Ce soir, c’est un très beau programme chant/piano qui est proposé au public rennais dans le cadre séduisant du couvent des Jacobins.
L’artiste y rend un hommage appuyé aux femmes compositrices lors d’une soirée particulièrement exigeante comportant plus de vingt mélodies, dont certaines excessivement ardues comme les merveilleux Reflets et Clairières dans le ciel de Lili Boulanger qui constituent l’un des temps forts de ce moment musical. Les médiums sont accrochés haut, les aigus faciles, le focus précis en dépit de mimiques un peu forcées. Julie Boulianne y développe un art subtil du legato, une intelligence remarquable de la conduite de la ligne mélodique qui trouvent un interlocuteur idéal en la personne de Malcolm Martineau.
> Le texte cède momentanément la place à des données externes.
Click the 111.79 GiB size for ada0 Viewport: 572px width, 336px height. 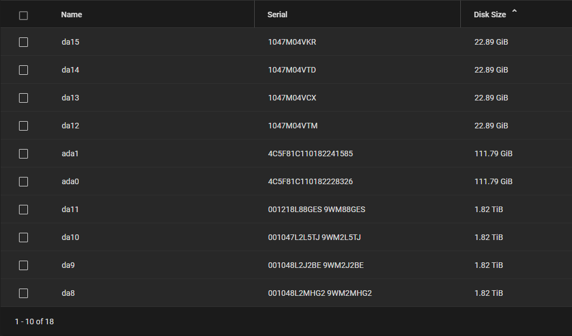[493, 181]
Nous avions déjà apprécié le formidable talent du pianiste à Evian l’an passé lors de son récital avec Sonya Yoncheva tout comme d’autres rédacteurs, notamment à Aix-en-Provence avec Elīna Garanča.
Ce soir encore, le jeu tout en finesse de l’Ecossais, son écoute fertile de l’interprète qu’il accompagne font merveille, tout comme l’humour délicieux qui teintent les mélodies de Poulenc d’une friponnerie rafraîchissante. Que de sagacité dans Montparnasse où la chanteuse déploie enfin un corps jusqu’alors un peu contraint, pour mieux rendre la ligne sinueuse d’une mélodie idéale pour son mezzo chaud et charnu.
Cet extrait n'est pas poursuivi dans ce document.